ACTIVITIES
1) In the passage on royalties, antitrust, and 5G, what did U.S. national defense agencies prohibit?
2) List everything the passage on royalties, antitrust, and 5G says 5G promises the ability to connect to and control.
3) Carry on with the passage on royalties, antitrust, and 5G from its final sentence.

EXTRACT PROVIDED
= = = = =

For instance, during the previous administration, some agency heads unnecessarily generated tension between static competitive analysis — with its undue emphasis on achieving low prices in the short term — and the dynamic issues implicated by intellectual property and associated royalty payments. 

Royalties, in the short run, raise prices of licensed goods relative to the prices that would prevail absent payments.

However, payments to licensors also support innovation by helping innovators achieve the economic returns necessary to draw forth the critical investment dollars needed to support research and development (R&D) and continuing innovation. 

This model produces a continuous cycle of innovation in which innovators are properly incentivized to invent and reinvest their royalties into more R&D, which leads to new innovations and restarts the cycle.  

A prime example of the dynamic benefits flowing from such an innovation ecosystem is 5G. This revolutionary technology promises the ability to connect to and control cities, automobiles, objects and devices, transforming a broad range of industries in the process. 

Thanks to its private-sector top performers, the United States currently leads the world in 5G — a distinction that comes with an extraordinary opportunity for massive economic growth and increased consumer welfare. 

However, the rigid application of an antitrust framework focused on short-term pricing, rather than on innovation as a critical driver of competition, could cause the United States to forfeit its 5G leadership position. 

This would not only reduce consumer welfare but would pose a clear risk to U.S. national security — a fact recognized by U.S. national defense agencies in prohibiting a foreign company from acquiring Qualcomm, a U.S. technology company, because the proposed transaction imperiled Qualcomm’s 5G leadership position.

= = = = =

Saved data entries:

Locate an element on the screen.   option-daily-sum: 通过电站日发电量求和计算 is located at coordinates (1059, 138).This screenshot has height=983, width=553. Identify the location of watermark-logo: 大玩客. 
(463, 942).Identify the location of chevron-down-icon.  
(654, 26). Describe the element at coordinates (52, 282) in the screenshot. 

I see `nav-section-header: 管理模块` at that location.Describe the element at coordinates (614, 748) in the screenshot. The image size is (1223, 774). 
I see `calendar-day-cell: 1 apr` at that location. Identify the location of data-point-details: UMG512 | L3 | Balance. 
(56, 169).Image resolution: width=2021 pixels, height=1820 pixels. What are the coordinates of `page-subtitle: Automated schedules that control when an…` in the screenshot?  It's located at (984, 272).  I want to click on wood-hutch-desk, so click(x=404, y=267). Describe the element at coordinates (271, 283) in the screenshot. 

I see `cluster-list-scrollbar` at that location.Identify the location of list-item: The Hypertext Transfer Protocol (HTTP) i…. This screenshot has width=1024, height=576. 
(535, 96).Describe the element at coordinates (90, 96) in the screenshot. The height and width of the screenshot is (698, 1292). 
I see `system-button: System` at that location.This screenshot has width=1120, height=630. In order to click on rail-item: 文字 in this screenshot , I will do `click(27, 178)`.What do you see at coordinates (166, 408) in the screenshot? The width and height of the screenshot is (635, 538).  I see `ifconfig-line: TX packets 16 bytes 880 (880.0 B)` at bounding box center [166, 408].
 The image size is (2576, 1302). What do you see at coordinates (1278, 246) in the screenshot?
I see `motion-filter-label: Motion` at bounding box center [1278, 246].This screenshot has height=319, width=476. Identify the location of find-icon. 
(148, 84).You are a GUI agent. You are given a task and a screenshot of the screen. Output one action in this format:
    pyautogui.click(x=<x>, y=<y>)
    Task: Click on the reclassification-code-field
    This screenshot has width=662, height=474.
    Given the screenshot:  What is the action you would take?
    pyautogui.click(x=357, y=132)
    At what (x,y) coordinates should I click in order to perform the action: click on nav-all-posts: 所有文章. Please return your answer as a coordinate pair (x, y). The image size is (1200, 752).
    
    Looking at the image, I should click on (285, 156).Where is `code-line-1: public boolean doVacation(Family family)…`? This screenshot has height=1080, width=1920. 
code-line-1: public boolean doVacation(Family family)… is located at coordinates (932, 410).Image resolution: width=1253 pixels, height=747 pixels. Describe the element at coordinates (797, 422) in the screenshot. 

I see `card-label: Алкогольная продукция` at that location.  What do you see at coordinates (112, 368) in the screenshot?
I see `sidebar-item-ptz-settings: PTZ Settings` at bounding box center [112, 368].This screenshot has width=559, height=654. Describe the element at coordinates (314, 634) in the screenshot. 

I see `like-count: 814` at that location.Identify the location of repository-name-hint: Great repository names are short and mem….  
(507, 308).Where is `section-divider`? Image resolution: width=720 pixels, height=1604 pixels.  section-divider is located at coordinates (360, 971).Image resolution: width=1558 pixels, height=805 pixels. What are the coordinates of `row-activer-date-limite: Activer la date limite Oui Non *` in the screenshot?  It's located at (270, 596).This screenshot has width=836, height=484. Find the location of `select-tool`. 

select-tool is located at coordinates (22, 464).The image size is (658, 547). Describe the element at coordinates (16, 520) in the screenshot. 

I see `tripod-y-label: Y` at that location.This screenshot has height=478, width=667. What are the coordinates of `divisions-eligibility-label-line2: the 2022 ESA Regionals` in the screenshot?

= = = = =

RESPONSES PER TASK
1) They prohibited a foreign company from acquiring Qualcomm.

2) Cities, automobiles, objects, and devices.

3)
Recently, the U.S. Department of Justice (DOJ) has indicated that a course correction may be underway. In a series of speeches, Assistant Attorney General Makan Delrahim, head of the DOJ’s Antitrust Division, signaled that the focus of a sound antitrust analysis must be less on short-term pricing and more on the innovation and growth that delivers value to consumers over the longer term. 

For example, in his speech before the U.S. Embassy in Beijing, Delrahim invoked “promoting dynamic competition” as a normative goal of competition regulators.

He also declared that “competition law enforcers around the world must give careful consideration to the interests that drive innovation, including by allowing innovators to reap the full rewards of their investment in research and development.”  It appears that Delrahim correctly recognizes that innovation is the critical driver of competition.

While Delrahim’s leadership on this issue is admirable, officials at the Federal Trade Commission (FTC) regrettably have yet to follow the DOJ’s lead. The FTC continues to endorse outdated modes of competition regulation and policies that are not properly calibrated to promote dynamic competition and advance innovation.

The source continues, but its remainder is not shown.